The Bronx judge will give Espaillat’s team a chance to present specific evidence about the charges at next court date, July 11, at 10 a.m.

Board of elections lawyer Stephen Kitzinger said it was "inappropriate" for Espaillat to make accusations in the media without producing evidence.

"It's distressing to the board that these allegations have been made over a series of days, but no improprieties have been brought the board," he said

He also accused Espaillat’s team of "gross overreaching" with demands that they be allowed to more closely supervise the count, including inspecting secure voting machines.

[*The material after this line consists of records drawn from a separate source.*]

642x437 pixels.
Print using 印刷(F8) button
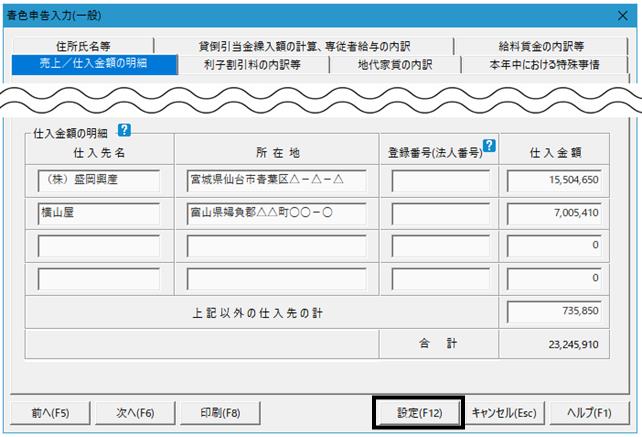click(x=220, y=412)
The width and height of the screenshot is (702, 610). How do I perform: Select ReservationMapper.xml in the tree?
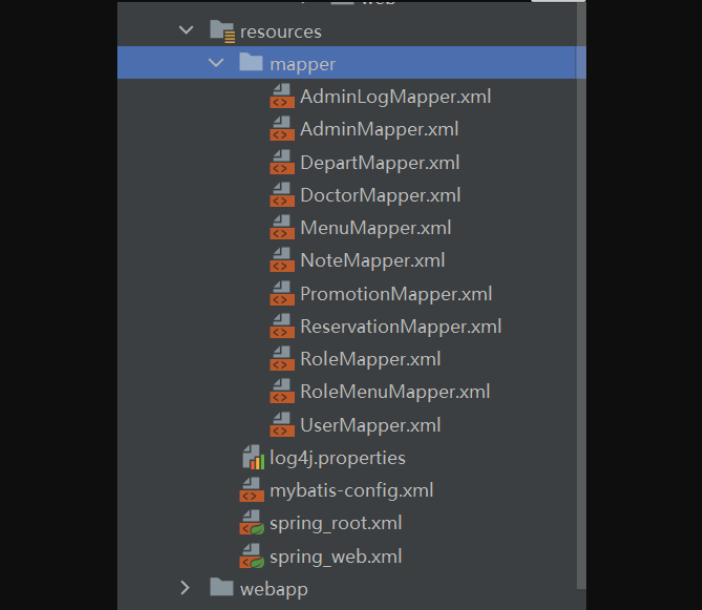[400, 327]
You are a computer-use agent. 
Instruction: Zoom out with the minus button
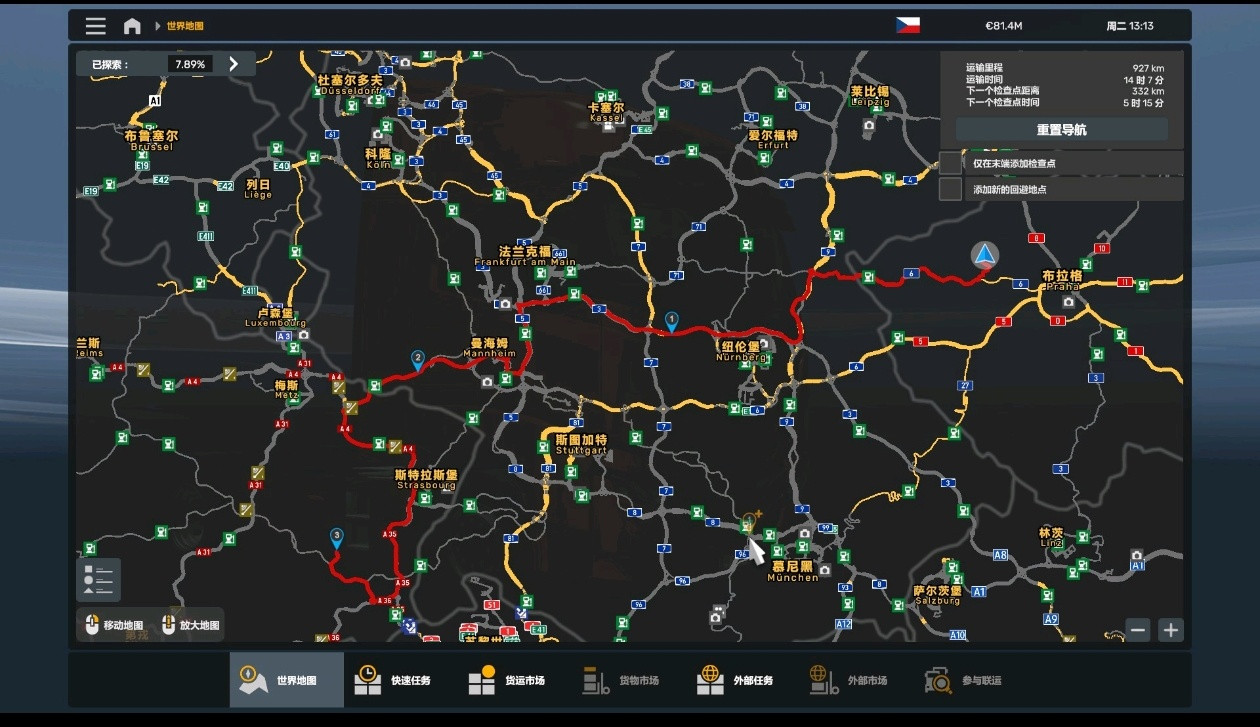[x=1137, y=630]
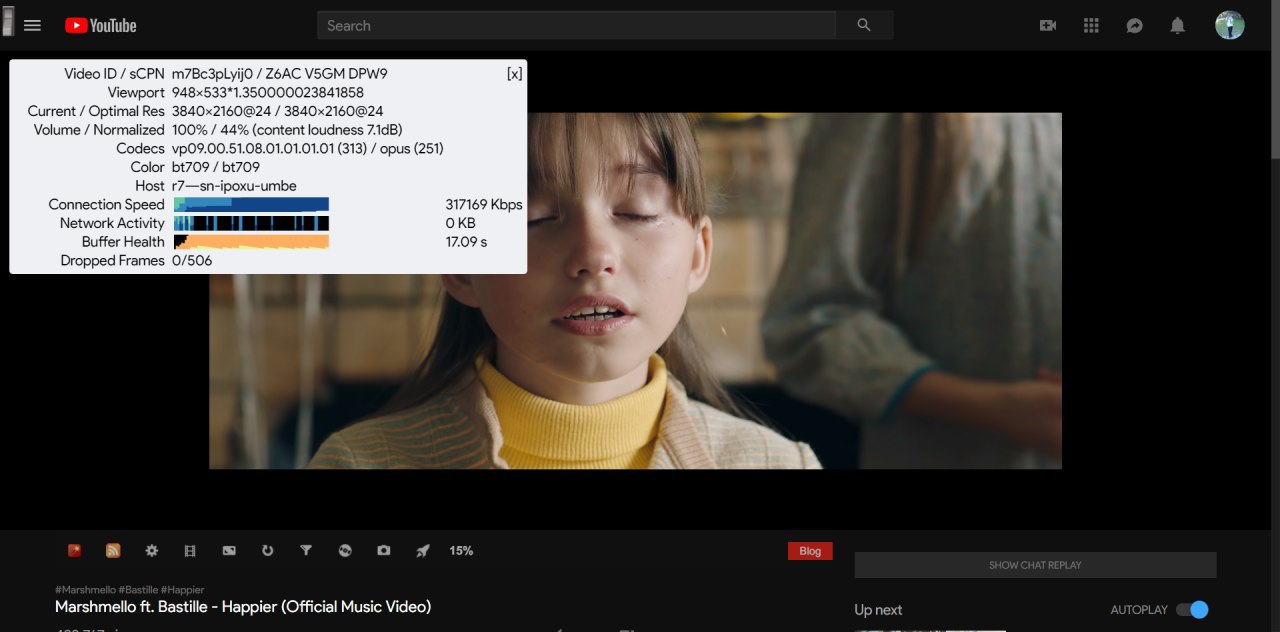Click the YouTube logo
The height and width of the screenshot is (632, 1280).
point(100,25)
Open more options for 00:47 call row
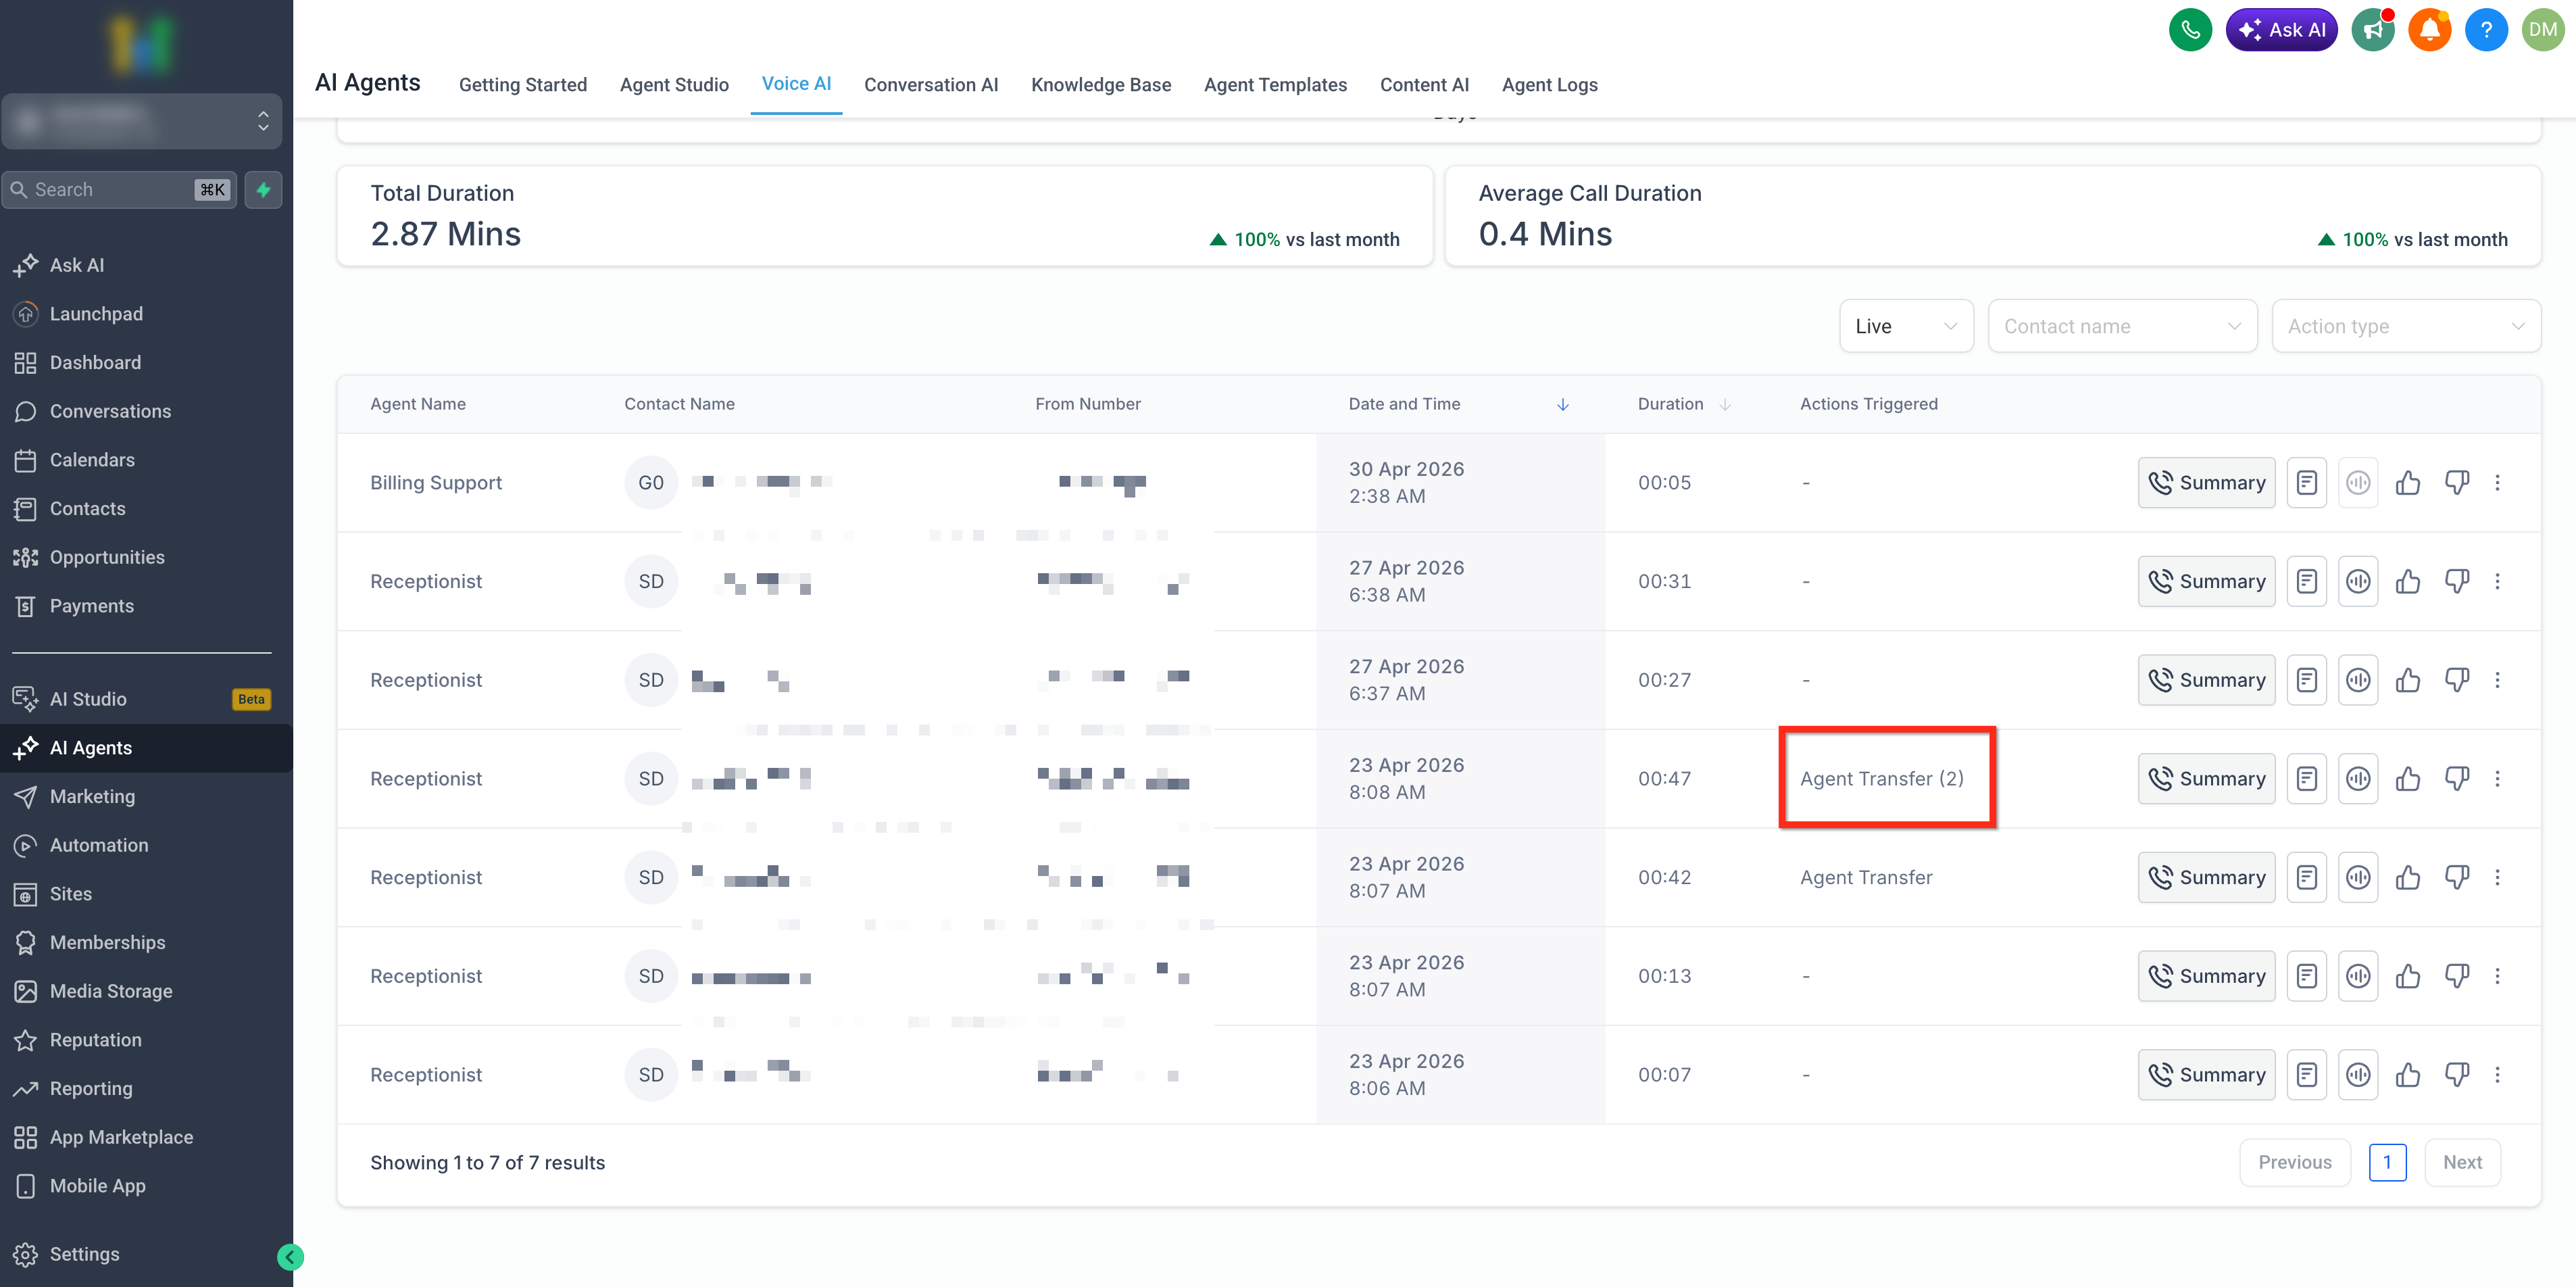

Rangel’s lawyer, Arthur Greig, also slammed Espaillat’s lawyers for trying to accuse the Congressman of participating in any efforts to disenfranchise voters.

"It’s absolutely absurd for anybody to suggest Congressman Rangel… based on his long history of fighting for Civil Rights and voter rights, would ever have anything to do with any voter suppression,” he said. "Sen. Espaillat ought to be ashamed he's making that allegation."

"There are no factual allegations made," Greig railed. "Bring us the proof."

He also accused Espaillat of "playing politics" by trying to delay the vote in an effort to drum up media attention and support ahead of a run to defend his seat in the Senate.

Espaillat, he said, “just wants to keep his name in the press. He’s running against Mr. Linares. That's all this is,” he said, referring to Espaillat’s longtime rival, Assemblyman Guillermo Linares.

"He’s not going to overcome an 802-vote lead," Greig said.

The filing deadline for the senate race is on July 12.